The idea of foreign law enforcement operating in Canada like that is disturbing.

Not only because Canadian law enforcement isn’t going to – or shouldn’t –  waste effort and money to prevent people from doing what’s legal (Cubans) or quasi-legal (personal pot amounts or seeds) – but because US law enforcement are supposed to co-ordinate cross border efforts, not secretly operate in other countries.

So, the idea that Canadian law enforcement would be participating in spying on US tourists to make sure they don’t smoke perfectly legal cigars is appalling in the face of all the unsolved actual crimes.

That Canadian law enforcement did work with the US forces to arrest and extradite Emery to be charged and punished in the US when he was not being investigated or charged under Canadian laws should be infuriating to all Canadians regardless of what they think of pot or Emery.

What’s really sad is that the US collectively does seem to think that they are not only the world police, but that international laws do not apply to them.

Each nation is sovereign within it’s own borders, but that sovereignty is lost when one nation imposes it’s laws onto a another.

That the US would take these actions to an allied nation does make me wonder what they are doing elsewhere.

I have to wonder why Americans can’t understand why so many nations hate and resent the US. Can Americans really be oblivious to the collective arrogance and high handed treatment towards other nations?

Or is the sense of entitlement so over the top, that Americans collectively don’t see these intrusions as anything but their responsibility?

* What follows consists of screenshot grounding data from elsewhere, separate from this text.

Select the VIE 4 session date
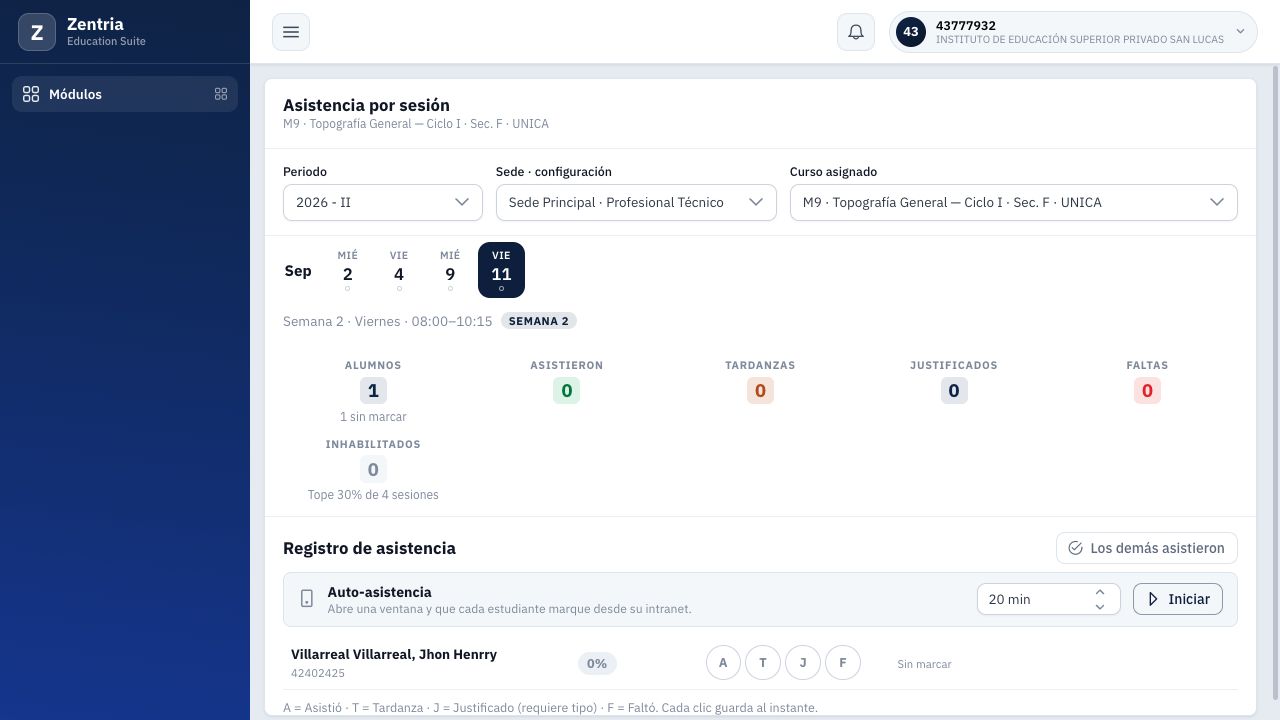The image size is (1280, 720). [x=399, y=270]

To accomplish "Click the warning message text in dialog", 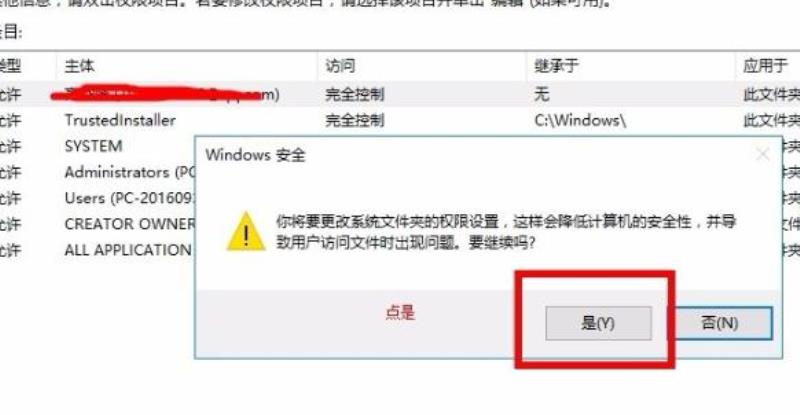I will (506, 232).
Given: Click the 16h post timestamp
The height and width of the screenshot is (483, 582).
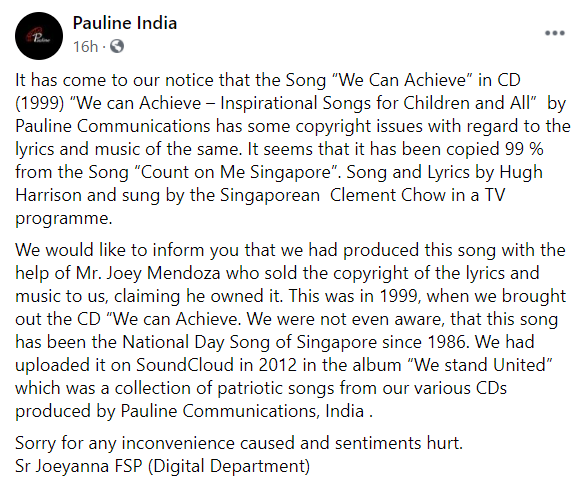Looking at the screenshot, I should [x=85, y=47].
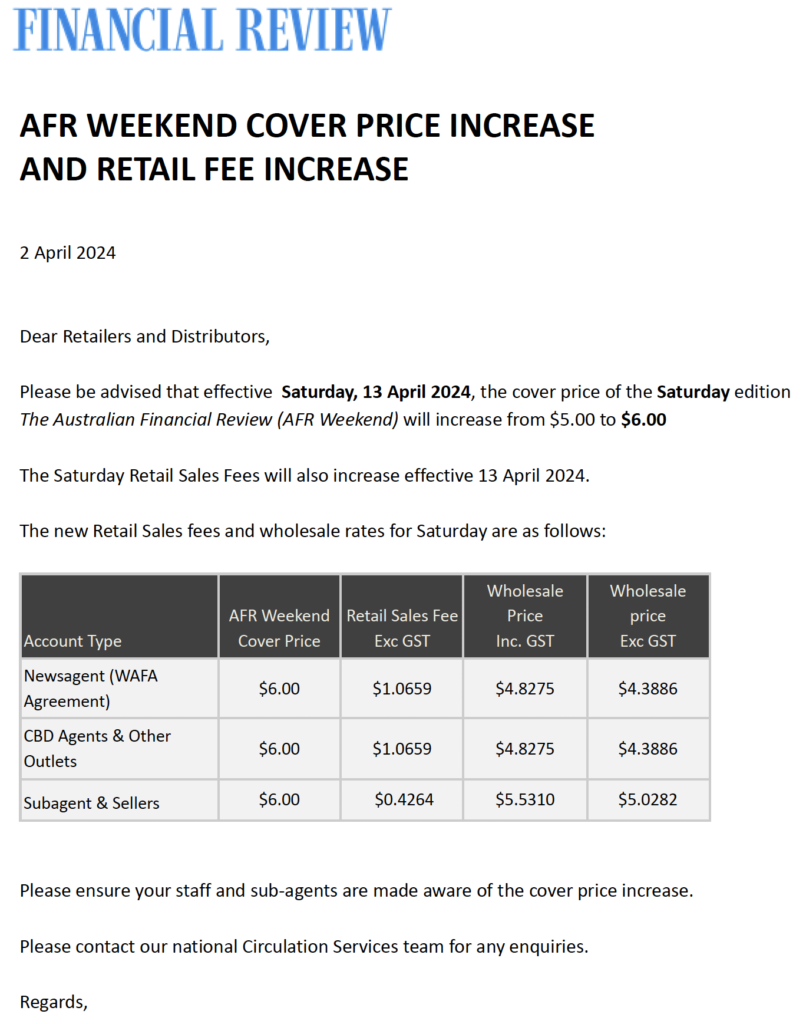Click the Financial Review masthead logo
Screen dimensions: 806x1024
tap(202, 29)
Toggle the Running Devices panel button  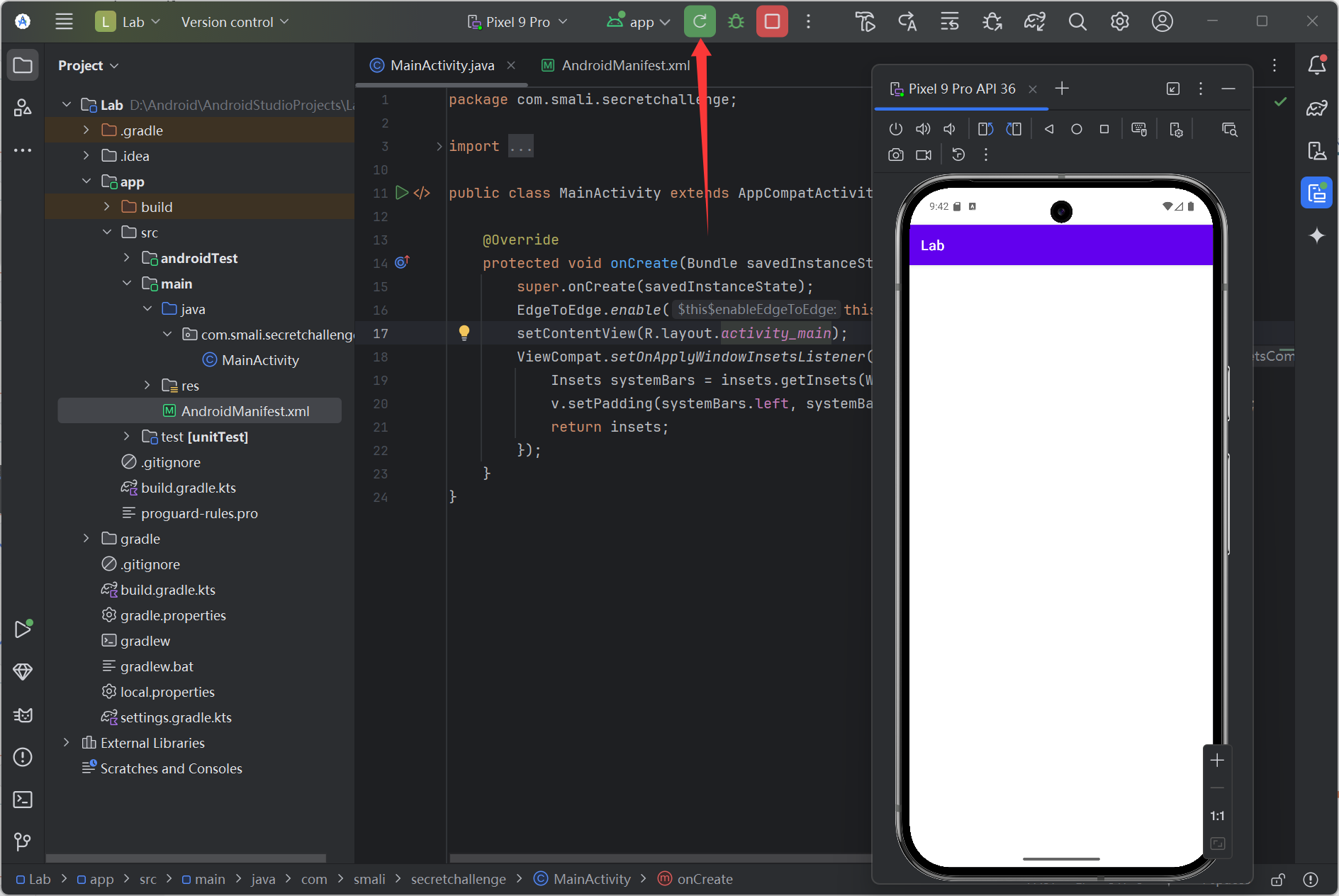click(x=1316, y=193)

Given that the religious righteous have interfered so much with American politics and public policy, perhaps it’s not so far fetched that there’s an undertone of having to impose their idea of morality on the rest of the world.

What’s worrisome is the apparent US inability to learn – the American Puritanism has  resulted in more US drug use, more crime, more violence, more murders and more people in jail than any other Western nation and even a few of the Communist ones.

We in Canada don’t need US draconian laws imposed on us – we certainly don’t need our own government and law enforcement facilitating that intrusion.

We cannot sit quietly and with without protest, watch the US Hangman come for us, one person or group at a time.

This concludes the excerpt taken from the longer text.